- _AIM OF THE TASK_
Turn the rows below into a numbered list, one entry per line, and leave out any blank lines.
──────────────────────────────
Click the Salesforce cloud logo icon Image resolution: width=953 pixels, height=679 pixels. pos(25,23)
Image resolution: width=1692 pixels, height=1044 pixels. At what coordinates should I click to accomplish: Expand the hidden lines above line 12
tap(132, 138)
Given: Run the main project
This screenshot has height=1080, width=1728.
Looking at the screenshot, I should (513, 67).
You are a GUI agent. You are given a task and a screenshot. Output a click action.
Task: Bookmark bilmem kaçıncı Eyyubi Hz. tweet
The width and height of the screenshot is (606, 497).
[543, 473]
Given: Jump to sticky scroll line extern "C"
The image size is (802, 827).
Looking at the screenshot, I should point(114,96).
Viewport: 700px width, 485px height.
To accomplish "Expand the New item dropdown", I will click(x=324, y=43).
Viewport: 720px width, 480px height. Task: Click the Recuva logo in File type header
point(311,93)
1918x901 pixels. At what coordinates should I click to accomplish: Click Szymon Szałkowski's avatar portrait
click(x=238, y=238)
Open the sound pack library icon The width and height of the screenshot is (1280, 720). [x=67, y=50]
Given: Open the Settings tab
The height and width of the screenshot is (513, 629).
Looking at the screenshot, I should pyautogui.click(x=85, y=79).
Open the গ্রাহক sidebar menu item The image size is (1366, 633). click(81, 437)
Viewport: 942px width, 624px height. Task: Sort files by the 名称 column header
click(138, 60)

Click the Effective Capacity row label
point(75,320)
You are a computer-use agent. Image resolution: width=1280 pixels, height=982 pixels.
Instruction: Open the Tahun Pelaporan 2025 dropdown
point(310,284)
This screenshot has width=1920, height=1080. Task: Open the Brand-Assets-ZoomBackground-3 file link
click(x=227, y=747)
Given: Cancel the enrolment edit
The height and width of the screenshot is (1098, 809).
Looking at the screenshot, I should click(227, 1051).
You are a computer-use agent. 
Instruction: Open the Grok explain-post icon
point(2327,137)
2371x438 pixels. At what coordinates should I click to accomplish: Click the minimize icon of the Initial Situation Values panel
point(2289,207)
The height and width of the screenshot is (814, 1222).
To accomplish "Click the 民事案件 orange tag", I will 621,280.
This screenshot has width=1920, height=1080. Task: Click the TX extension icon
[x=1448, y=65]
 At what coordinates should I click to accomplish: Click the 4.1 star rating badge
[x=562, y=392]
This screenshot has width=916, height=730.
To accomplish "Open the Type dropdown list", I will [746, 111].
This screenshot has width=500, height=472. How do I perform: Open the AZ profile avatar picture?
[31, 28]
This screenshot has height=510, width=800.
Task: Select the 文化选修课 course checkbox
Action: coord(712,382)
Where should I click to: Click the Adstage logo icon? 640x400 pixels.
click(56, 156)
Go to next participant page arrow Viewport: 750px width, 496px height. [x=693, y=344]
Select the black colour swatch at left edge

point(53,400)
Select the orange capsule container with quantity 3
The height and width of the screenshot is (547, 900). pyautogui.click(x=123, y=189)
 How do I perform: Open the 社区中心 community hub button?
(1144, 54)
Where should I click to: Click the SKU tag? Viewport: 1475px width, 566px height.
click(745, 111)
──────────────────────────────
- _SOLUTION FOR THIS PROBLEM_
1. Click the Salesforce cloud logo icon Image resolution: width=953 pixels, height=679 pixels. pos(25,23)
2. Image resolution: width=1692 pixels, height=1044 pixels. At what coordinates should I click to accomplish: Expand the hidden lines above line 12
3. tap(132, 138)
4. Given: Run the main project
5. This screenshot has height=1080, width=1728.
6. Looking at the screenshot, I should (513, 67).
7. You are a GUI agent. You are given a task and a screenshot. Output a click action.
8. Task: Bookmark bilmem kaçıncı Eyyubi Hz. tweet
9. The width and height of the screenshot is (606, 497).
10. [543, 473]
11. Given: Jump to sticky scroll line extern "C"
12. The image size is (802, 827).
13. Looking at the screenshot, I should point(114,96).
14. Viewport: 700px width, 485px height.
15. To accomplish "Expand the New item dropdown", I will click(x=324, y=43).
16. Viewport: 720px width, 480px height. Task: Click the Recuva logo in File type header
17. point(311,93)
18. 1918x901 pixels. At what coordinates should I click to accomplish: Click Szymon Szałkowski's avatar portrait
19. click(x=238, y=238)
20. Open the sound pack library icon The width and height of the screenshot is (1280, 720). [x=67, y=50]
21. Given: Open the Settings tab
22. The height and width of the screenshot is (513, 629).
23. Looking at the screenshot, I should pyautogui.click(x=85, y=79).
24. Open the গ্রাহক sidebar menu item The image size is (1366, 633). click(81, 437)
25. Viewport: 942px width, 624px height. Task: Sort files by the 名称 column header
26. click(138, 60)
27. Click the Effective Capacity row label
28. point(75,320)
29. You are a computer-use agent. Image resolution: width=1280 pixels, height=982 pixels.
30. Instruction: Open the Tahun Pelaporan 2025 dropdown
31. point(310,284)
32. This screenshot has width=1920, height=1080. Task: Open the Brand-Assets-ZoomBackground-3 file link
33. click(x=227, y=747)
34. Given: Cancel the enrolment edit
35. The height and width of the screenshot is (1098, 809).
36. Looking at the screenshot, I should click(227, 1051).
37. You are a computer-use agent. 
38. Instruction: Open the Grok explain-post icon
39. point(2327,137)
40. 2371x438 pixels. At what coordinates should I click to accomplish: Click the minimize icon of the Initial Situation Values panel
41. point(2289,207)
42. The height and width of the screenshot is (814, 1222).
43. To accomplish "Click the 民事案件 orange tag", I will 621,280.
44. This screenshot has width=1920, height=1080. Task: Click the TX extension icon
45. [x=1448, y=65]
46.  At what coordinates should I click to accomplish: Click the 4.1 star rating badge
47. [x=562, y=392]
48. This screenshot has width=916, height=730.
49. To accomplish "Open the Type dropdown list", I will [746, 111].
50. This screenshot has width=500, height=472. How do I perform: Open the AZ profile avatar picture?
51. [31, 28]
52. This screenshot has height=510, width=800.
53. Task: Select the 文化选修课 course checkbox
54. Action: coord(712,382)
55. Where should I click to: Click the Adstage logo icon? 640x400 pixels.
56. click(56, 156)
57. Go to next participant page arrow Viewport: 750px width, 496px height. [x=693, y=344]
58. Select the black colour swatch at left edge
59. point(53,400)
60. Select the orange capsule container with quantity 3
61. The height and width of the screenshot is (547, 900). pyautogui.click(x=123, y=189)
62.  How do I perform: Open the 社区中心 community hub button?
63. (1144, 54)
64. Where should I click to: Click the SKU tag? Viewport: 1475px width, 566px height.
65. click(745, 111)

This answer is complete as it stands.